■ WHAT YOU NEED TO DO ■
Write out the items word for word, starting at the top and stopping after the line that contains "tap(42, 67)".
***** DATASET *****
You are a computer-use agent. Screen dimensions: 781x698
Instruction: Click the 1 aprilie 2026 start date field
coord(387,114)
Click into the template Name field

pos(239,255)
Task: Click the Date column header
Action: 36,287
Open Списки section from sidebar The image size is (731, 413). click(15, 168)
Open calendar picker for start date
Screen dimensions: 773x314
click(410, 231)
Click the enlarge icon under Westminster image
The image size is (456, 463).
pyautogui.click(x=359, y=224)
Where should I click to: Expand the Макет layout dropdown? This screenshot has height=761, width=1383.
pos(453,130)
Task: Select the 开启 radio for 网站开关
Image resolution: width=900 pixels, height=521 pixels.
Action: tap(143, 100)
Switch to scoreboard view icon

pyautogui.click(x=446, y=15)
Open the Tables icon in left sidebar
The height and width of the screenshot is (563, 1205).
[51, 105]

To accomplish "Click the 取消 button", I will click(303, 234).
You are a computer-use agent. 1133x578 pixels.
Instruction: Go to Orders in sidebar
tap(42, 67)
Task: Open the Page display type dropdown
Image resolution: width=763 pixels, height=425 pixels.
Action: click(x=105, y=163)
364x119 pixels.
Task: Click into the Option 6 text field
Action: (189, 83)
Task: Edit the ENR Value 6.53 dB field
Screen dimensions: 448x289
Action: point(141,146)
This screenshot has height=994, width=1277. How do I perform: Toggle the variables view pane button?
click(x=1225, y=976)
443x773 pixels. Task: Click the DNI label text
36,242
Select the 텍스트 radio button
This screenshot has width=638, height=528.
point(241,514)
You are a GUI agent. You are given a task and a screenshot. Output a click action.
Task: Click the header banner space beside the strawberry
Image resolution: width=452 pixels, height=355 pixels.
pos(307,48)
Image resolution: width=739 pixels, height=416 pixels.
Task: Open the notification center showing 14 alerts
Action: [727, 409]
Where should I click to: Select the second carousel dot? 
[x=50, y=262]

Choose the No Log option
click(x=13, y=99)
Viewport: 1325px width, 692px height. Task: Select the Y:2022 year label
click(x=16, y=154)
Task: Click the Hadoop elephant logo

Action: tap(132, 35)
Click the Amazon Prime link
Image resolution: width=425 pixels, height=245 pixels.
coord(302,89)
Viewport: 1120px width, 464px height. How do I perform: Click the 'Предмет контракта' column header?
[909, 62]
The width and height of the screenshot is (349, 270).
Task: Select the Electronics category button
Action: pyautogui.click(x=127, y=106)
*****
■ WRITTEN ANSWER ■
You are a computer-use agent. Screen dimensions: 781x698
Instruction: Click the 1 aprilie 2026 start date field
coord(387,114)
Click into the template Name field

pos(239,255)
Task: Click the Date column header
Action: 36,287
Open Списки section from sidebar The image size is (731, 413). click(15, 168)
Open calendar picker for start date
Screen dimensions: 773x314
click(410, 231)
Click the enlarge icon under Westminster image
The image size is (456, 463).
pyautogui.click(x=359, y=224)
Where should I click to: Expand the Макет layout dropdown? This screenshot has height=761, width=1383.
pos(453,130)
Task: Select the 开启 radio for 网站开关
Image resolution: width=900 pixels, height=521 pixels.
Action: tap(143, 100)
Switch to scoreboard view icon

pyautogui.click(x=446, y=15)
Open the Tables icon in left sidebar
The height and width of the screenshot is (563, 1205).
[51, 105]

To accomplish "Click the 取消 button", I will click(303, 234).
You are a computer-use agent. 1133x578 pixels.
Instruction: Go to Orders in sidebar
tap(42, 67)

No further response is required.